## Extract to read
● ● ● ●

Talking Past Each Other

I have really been enjoying the opportunity to have conversations with candidates for the Legislature. I am learning a lot, not only about the candidates themselves but about the unique challenges each of Idaho’s 35 districts face.

One thing I’ve learned is that few people on either side of the divide in the Idaho GOP truly understand each other.

For the sake of brevity I’ll refer to the two factions as conservative and establishment, though I know it’s more complicated than that.

Conservatives believe every establishment figure is a progressive leftist who only runs as a Republican because it’s an easier path to victory. They believe that compromising on social issues and continuing to expand the size and scope of government will inevitably turn Idaho blue, just like California and Colorado.

The establishment, on the other hand, believes every conservative is a radical libertarian extremist that is exaggerating social issues and fringe ideas to win political power. They worry that such extremism will drive regular voters away from the Republican Party, turning Idaho blue like California and Colorado.

In my conversations with conservatives, I’ve noticed that they are very concerned about high level political issues: election integrity, the loss of state and national sovereignty, fighting back against indoctrination of our children, the open southern border, and the weaponization of our government against dissidents.

In my conversations and observations of establishment figures, I’ve found that their priorities are more down to earth: water, transportation, growth, and taxes. They see the conservative priorities as distractions from what really matters to voters.

Establishment folks are much more willing to work together with actual leftists, both in the Legislature and the news media, while those groups will work with establishment Republicans against conservatives.

I think the big divide comes from differing opinions about what time it is in our country. If we are on the verge of a social revolution akin to the Civil War or the New Deal / WWII era, then we should be very concerned about elections, the weaponization of government, the national debt, etc. On the other hand, I would guess that establishment figures would say that folks on the right like the John Birch Society have been warning of just such a thing for more than half a century and it has not yet happened, so it’s unlikely to happen anytime soon.

If I could advise the establishment, I would say it’s time to start taking some of these things seriously. The transgender social contagion is very real, and scientific evidence is coming out about the irreversible damage our society is perpetrating on our children. When conservatives talk about stopping child gender mutilation or removing books that promote transgenderism from schools and libraries, it’s not a made-up problem.

I would also say that the weaponization of government is a big problem too. The federal government has been turned into an instrument of oppression against dissidents, which means anyone who opposes a totalitarian society. The Covid lockdowns demonstrated how far governments could go in depriving people of their rights under cover of a health emergency, so they will be developing new emergencies to continue expanding their power.

● ● ● ●

## Data for analysis
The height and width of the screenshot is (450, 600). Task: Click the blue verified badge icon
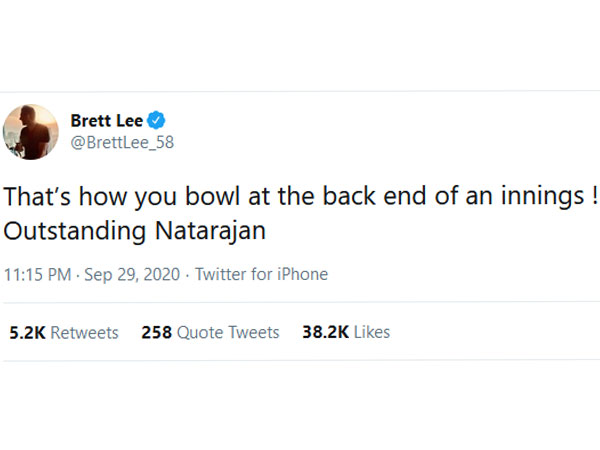[156, 121]
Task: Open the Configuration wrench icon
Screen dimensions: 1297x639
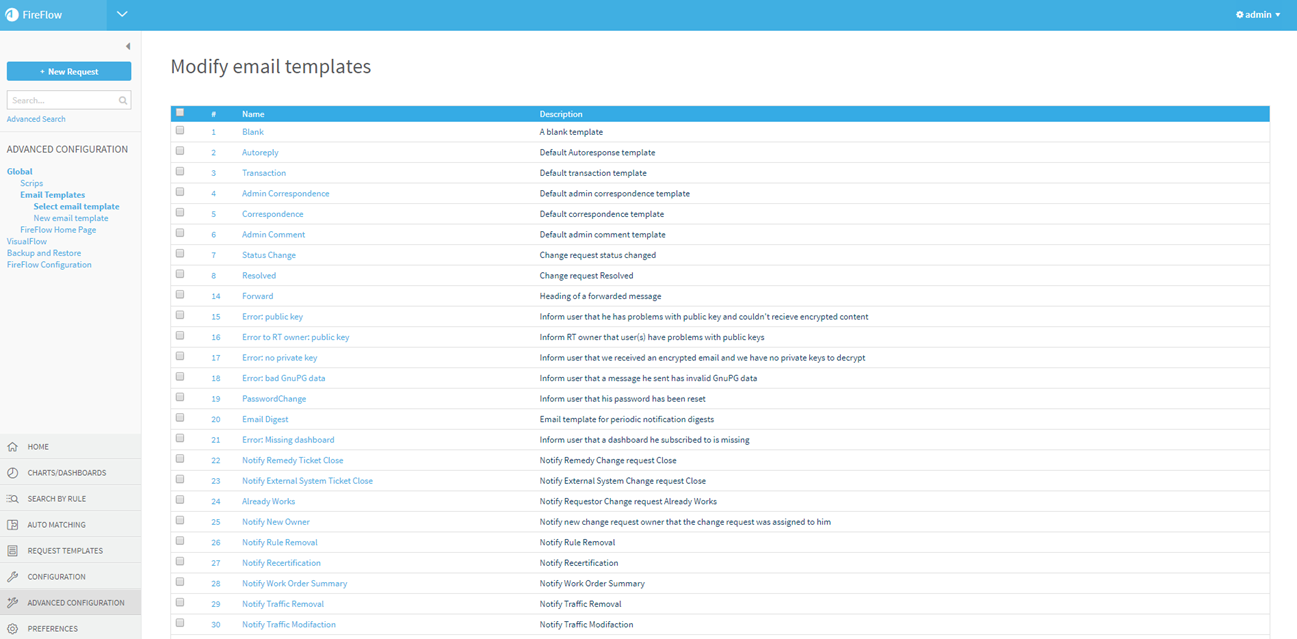Action: [x=12, y=577]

● ● ● ●

## What you need to do
1. Answer these questions about the essay on the Idaho GOP divide, one line each:
(a) How many districts does Idaho have?
(b) Which two states are named as examples of Idaho turning blue?
(c) Which group does the author say has warned of a social revolution for more than half a century?
2. Please output the essay on the Idaho GOP divide word for word, from "Talking Past Each" to "just like California and Colorado.".
3. Write the next part of the essay on the Idaho GOP divide, beginning after its final sentence.

## Results in order
1.
(a) 35
(b) California and Colorado
(c) The John Birch Society

2.
Talking Past Each Other

I have really been enjoying the opportunity to have conversations with candidates for the Legislature. I am learning a lot, not only about the candidates themselves but about the unique challenges each of Idaho’s 35 districts face.

One thing I’ve learned is that few people on either side of the divide in the Idaho GOP truly understand each other.

For the sake of brevity I’ll refer to the two factions as conservative and establishment, though I know it’s more complicated than that.

Conservatives believe every establishment figure is a progressive leftist who only runs as a Republican because it’s an easier path to victory. They believe that compromising on social issues and continuing to expand the size and scope of government will inevitably turn Idaho blue, just like California and Colorado.

3.
Idaho is not immune to these things. Compromising with an ever-radical left wing ideology will not forestall our transformation into California, but accelerate it.

My advice to conservatives is to be realistic. We do not have the ability to return our government to the bare bones organization it was when the Constitution was ratified. 1950s Republicans could not roll back the New Deal, 1970s Republicans could not undo the Great Society, and 2010s Republicans could not even repeal Obamacare. Simply saying “we have to go back” is not a winning message.

I would also suggest to come back down to earth in some areas. Yes, the machinations of the World Economic Forum are troubling, but Idaho voters are more worried about the cost of groceries, traffic, and having good schools for their children. Focus on those issues first, and then you can address the big picture.

The Republican Party has long had a tension between conservatives and moderates, and neither side will ever completely obliterate the other. Populist conservatism was thought to be extinct when William F. Buckley drove out the Birchers, and paleoconservatives like Patrick Buchanan were marginalized, but a changing time has brought these ideas back into the discourse.

To the establishment I say, it’s not 1984 anymore. Our country is rapidly changing, and really is on the verge of a social revolution. We must do what is necessary to protect our state and our communities from the fallout, whatever that might be.

To the conservatives I say, don’t forget the people. Don’t fall too far inside your own bubble where you assume that a majority of voters watch the same programs as you and are worried about the same things.

To everyone I say, let’s stop name calling and demonizing each other. Let’s have some productive conversations about how to best manage this great state. We all agree (or most of us, at least) that Republicans should stand for limited government, low taxes, and the protection of traditional family values. Let’s work together to make those principles a reality.